Wild Tigers – ‘Cautious optimism’ as numbers rise again
The tiger. Without doubt one of the most iconic and best-loved animals on Planet Earth. And, with a deadly mix of habitat loss, poaching and other human pressures, one of the most endangered. Wild tiger numbers have crashed by a staggering 97% in the last century. But the last few years have seen tentative but welcome signs of hope for the giant striped cat.
The best known increase is in the numbers of the Siberian tiger, with strict conservation measures imposed by the Russian government leading to a near doubling of the population. Less well-known, but equally noteworthy and welcome, is the marked uptick in the number of wild tigers in India.
The All India Tiger Estimation–2018 report, released on July 29, reckoned the population of the country’s national animal at 2,967. In releasing the report, prime minister Narendra Modi remarked that it is possible to strike a healthy balance between development and environment.
The Tiger Estimation Report, released every four years, pegs the population of wild tigers in the country at 2,967 for 2018, marking an increase of about 30% compared to the 2014 tiger estimation report, when their population was estimated at 2,226. In 2010, the tiger population was pegged at 1,706 while in 2006 it was 1,411.
Among the states, the report revealed an increase in tiger occupancy in Madhya Pradesh and Andhra Pradesh, and a loss in occupancy in the northeast states due to poor sampling.
The highest tiger population was recorded in Madhya Pradesh (526), closely followed by Karnataka (524) and Uttarakhand (442).

Extracted information:
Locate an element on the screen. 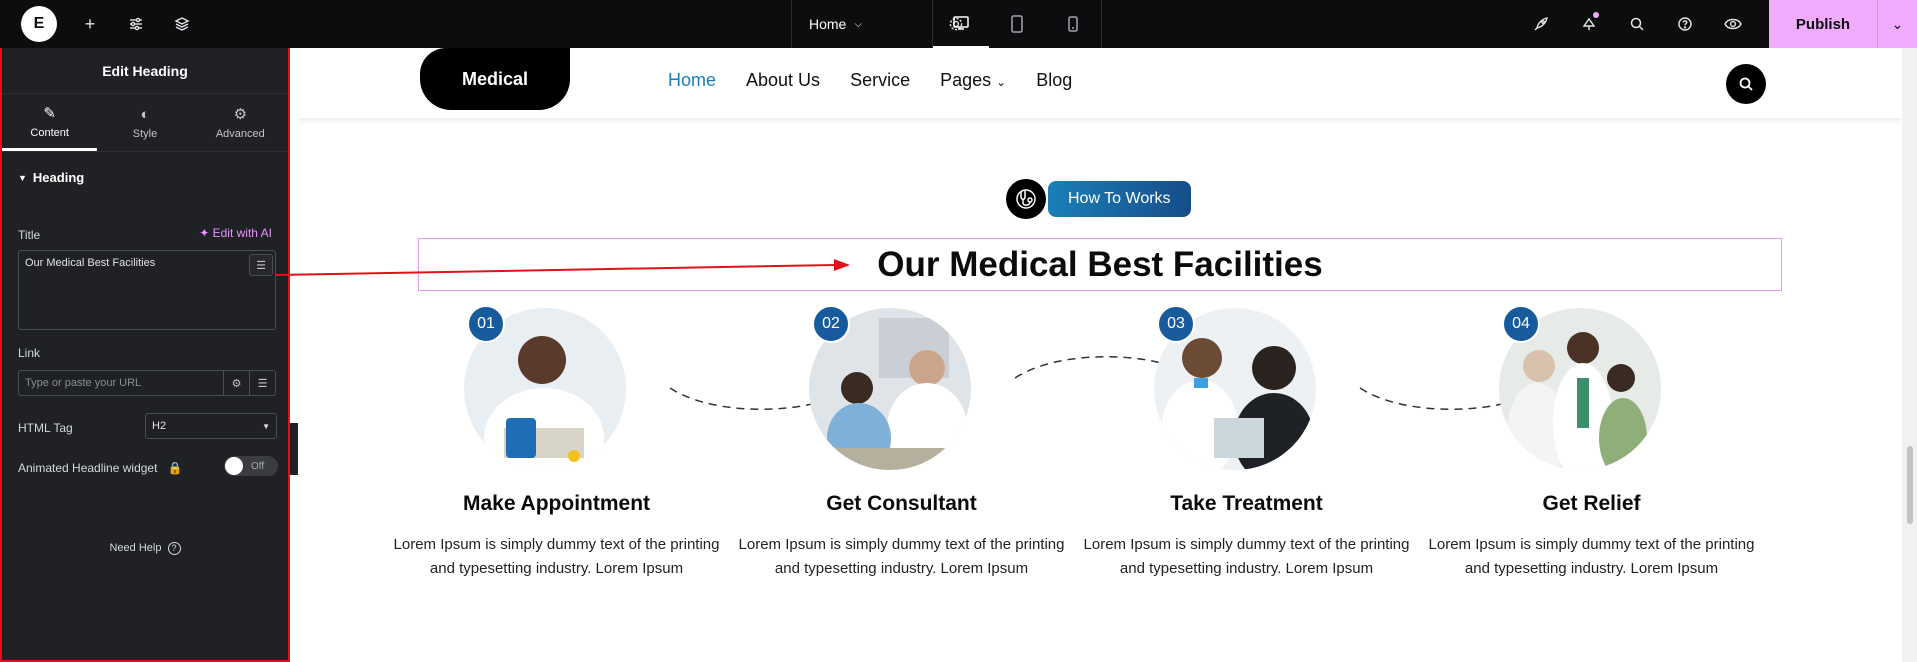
==
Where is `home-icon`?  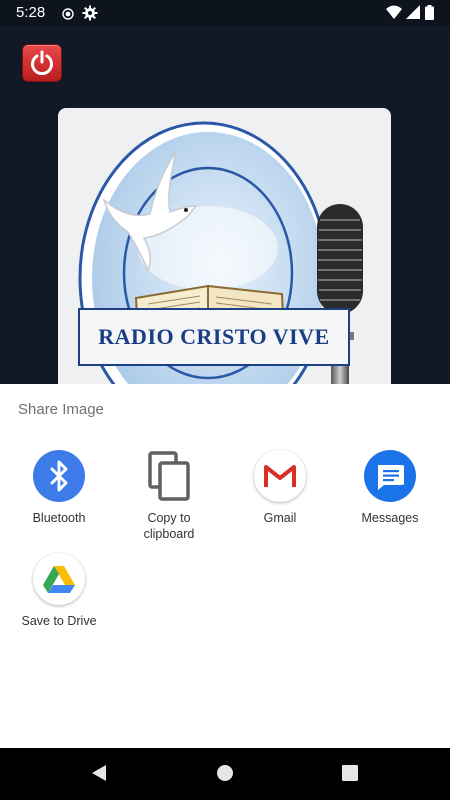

Request: Copy the passage of the wild tigers article from "Wild Tigers –" up to and including "giant striped cat.".

Output below:
Wild Tigers – ‘Cautious optimism’ as numbers rise again
The tiger. Without doubt one of the most iconic and best-loved animals on Planet Earth. And, with a deadly mix of habitat loss, poaching and other human pressures, one of the most endangered. Wild tiger numbers have crashed by a staggering 97% in the last century. But the last few years have seen tentative but welcome signs of hope for the giant striped cat.